## [EXERCISE REQUIREMENTS]
Search the listing for the word "will" and copy every line where it turns up.

## [INPUT RECORDS]
Content starts

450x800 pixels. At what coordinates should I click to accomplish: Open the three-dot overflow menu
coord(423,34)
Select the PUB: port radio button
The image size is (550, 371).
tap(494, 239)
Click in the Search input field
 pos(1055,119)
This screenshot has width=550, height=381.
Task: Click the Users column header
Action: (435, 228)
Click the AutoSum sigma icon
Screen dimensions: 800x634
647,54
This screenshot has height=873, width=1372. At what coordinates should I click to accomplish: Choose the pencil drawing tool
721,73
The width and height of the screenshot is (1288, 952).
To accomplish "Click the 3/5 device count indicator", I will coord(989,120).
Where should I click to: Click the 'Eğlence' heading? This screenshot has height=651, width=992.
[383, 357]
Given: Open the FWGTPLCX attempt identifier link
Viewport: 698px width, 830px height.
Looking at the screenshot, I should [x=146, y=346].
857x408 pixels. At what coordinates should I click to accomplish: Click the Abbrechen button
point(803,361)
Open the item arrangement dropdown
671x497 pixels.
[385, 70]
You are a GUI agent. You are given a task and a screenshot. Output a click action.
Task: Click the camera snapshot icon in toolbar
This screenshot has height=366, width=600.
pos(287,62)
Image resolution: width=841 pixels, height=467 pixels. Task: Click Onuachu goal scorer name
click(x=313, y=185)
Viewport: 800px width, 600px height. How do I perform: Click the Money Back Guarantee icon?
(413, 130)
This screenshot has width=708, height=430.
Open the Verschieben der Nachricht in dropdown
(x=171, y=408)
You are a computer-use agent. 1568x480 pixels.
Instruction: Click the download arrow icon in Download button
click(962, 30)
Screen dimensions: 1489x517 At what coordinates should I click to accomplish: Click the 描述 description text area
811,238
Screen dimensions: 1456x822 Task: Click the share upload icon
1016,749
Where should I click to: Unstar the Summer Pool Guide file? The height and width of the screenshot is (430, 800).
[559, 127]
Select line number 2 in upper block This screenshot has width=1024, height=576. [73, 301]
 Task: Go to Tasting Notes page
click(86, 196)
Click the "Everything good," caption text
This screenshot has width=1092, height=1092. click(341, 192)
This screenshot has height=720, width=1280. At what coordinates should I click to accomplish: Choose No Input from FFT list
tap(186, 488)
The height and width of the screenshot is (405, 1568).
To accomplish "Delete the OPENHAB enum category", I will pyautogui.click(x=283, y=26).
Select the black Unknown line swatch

Content ends

## [ANSWER]
To accomplish "Click the 3/5 device count indicator", I will coord(989,120).
To accomplish "Delete the OPENHAB enum category", I will pyautogui.click(x=283, y=26).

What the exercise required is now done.